Following the convictions last month of the two Albany Muslims, Yassin Aref and Mohammed Hossain, on charges of money-laundering in support of terrorism - convictions that in my opinion were an insult to justice - a number of you wrote or called to ask how you could help the families of the two, having in mind that Aref has a wife and four young children and Hossain a wife and six young children.

I can now report that a fund has been established for that purpose, thanks to the efforts of some 50 people who got together at the Friends Meeting House on Madison Avenue in Albany a couple of weeks ago. If you wish to contribute you can make a check payable to the Aref-Hossain Family Fund and send it to Steven Downs, 26 Dinmore Road, Selkirk, NY 12158.

Downs is former counsel to the Commission on Judicial Conduct who worked as a volunteer on the criminal case. The money will be deposited in a dedicated account at Trustco Bank.

I am assured there are no expenses associated with the fund and that all the money will go to the families.

Mohammed Hossain owned and operated the Little Italy pizza shop on Central Avenue, and his family still has that, though the federal government took the deeds to two dumpy rental properties that he also owned.

Yassin Aref was the prayer leader, or imam, at a storefront mosque a few blocks away on Central Avenue, which was his only source of income. Before that, having arrived in this country as a refugee, he worked as a janitor at Albany Medical Center. Efforts are under way to try to find lodging for his family.

Aref is Kurdish, from Iraq, and had refugee status in the United States, along with his wife. Three of their children were born in Syria, and the youngest was born here.

Aref is 37 years old, Hossain is 51. They face decades in prison when they are sentenced in February, though I have conflicting information as to the exact sentencing guidelines.

The people who established the support fund - Quakers, Unitarians and others who count themselves as progressives - also formed a group called the Muslim Defense Committee to work on building long-term relations between the Masjid As-Salam mosque and the surrounding non-Muslim community. "The big thing we're trying to do is organize events on a regular basis to bring the larger community in to meet and get to know the families at the mosque, so the mystique is kind of eradicated," said Cathy Callan, one of the people involved in the effort. "These are our neighbors."
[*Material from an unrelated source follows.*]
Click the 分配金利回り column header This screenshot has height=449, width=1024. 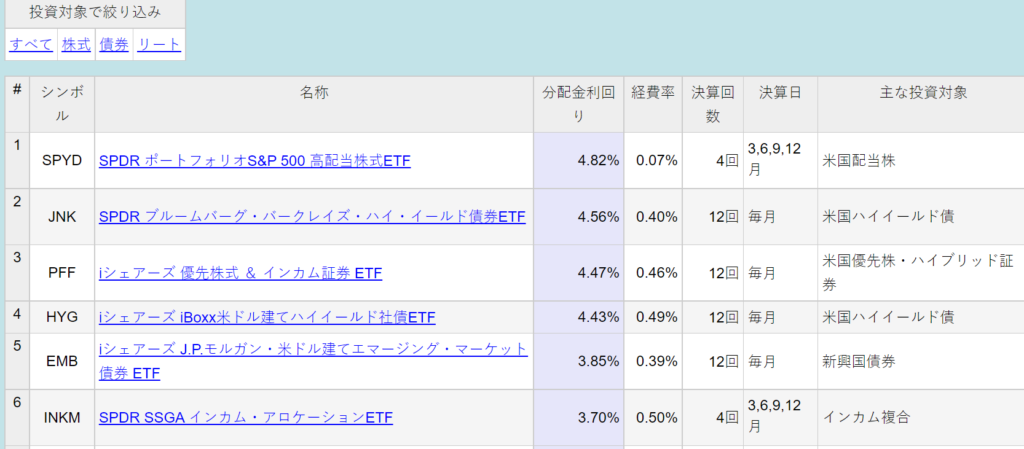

You can contact the committee at callanca@gmail.com or jlombardo@nycap.rr.com. They have also started a Website: nepajac.org/aref&hossain.htm.

I do take heart from this compassionate coming-together of ordinary people in Albany, though to my mind there remains a huge imbalance between the good that can be done by 50 or even 100 concerned citizens and the evil that was perpetrated by our government in tricking two otherwise law-abiding men into a deal that could be construed as supporting terrorism, just as there remains a huge imbalance between the $1,000 or so that has so far been raised and the need. How far can $1,000 go in getting two immigrant families redirected without their husbands and fathers?
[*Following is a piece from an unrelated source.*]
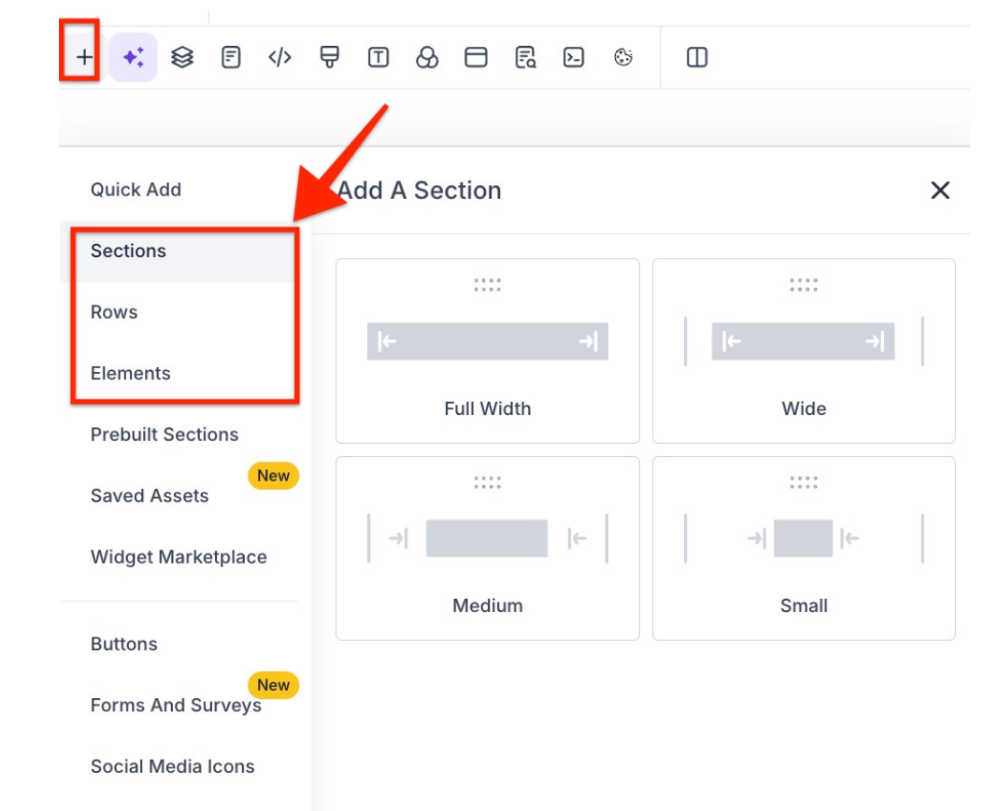
Task: Toggle the split panel layout icon
Action: point(697,58)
I should mention, by the way, that I received a letter from Aref, the more intellectual of the two victims, in response to a column I wrote in which I said I hung my head in shame, apologized on behalf of my country, wished the two of them luck, and mentioned in passing that I did not share their faith. The letter was written from the Rensselaer County Jail, where the two men are kept in isolation while they await sentencing.

I quote exactly, so please allow for Aref's imperfect English, which is his third language: "You wrote the faith you are not sharing it with me but you are! Speaking the truth and supporting it. Care about your family and had mercy on weak, sick and children. Hate unjust and tricky. Believe me that exactly my faith so I am going to share this faith with you. Only I will believe in God to it!"

That's the kind of guy he is. and that's the kind of guy our government is going to put in prison for much of the rest of his life, leaving his family in the lurch.

As opposed to say, Shahed Hussain, known as Malik, the Pakistini hustler who was running a scam at the Department of Motor Vehicles where he had a contract to do translating and instead was actually taking drivers-license exams for people, so they could pass them, and charging up to $1,000 for his crooked services.

He's the character the FBI recruited to deceive Aref and Hossain into exchanging cash for checks, by playing to their religion and coming onto them as a brother, and who for his duplicitous services won a recommendation from the U.S. attorney's office that he be allowed to stay in this country without going to jail.

Thanks a lot, U.S. attorney's office, I want to say. Thanks a lot, FBI. You did a swell job of making the United States a better, safer country.

Meanwhile, thanks sincerely to the people who came together to form the Muslim Defense Committee and establish the Aref-Hossain Family Support Fund. Keep your head high," Aref urged me in his letter, and I urge you the same.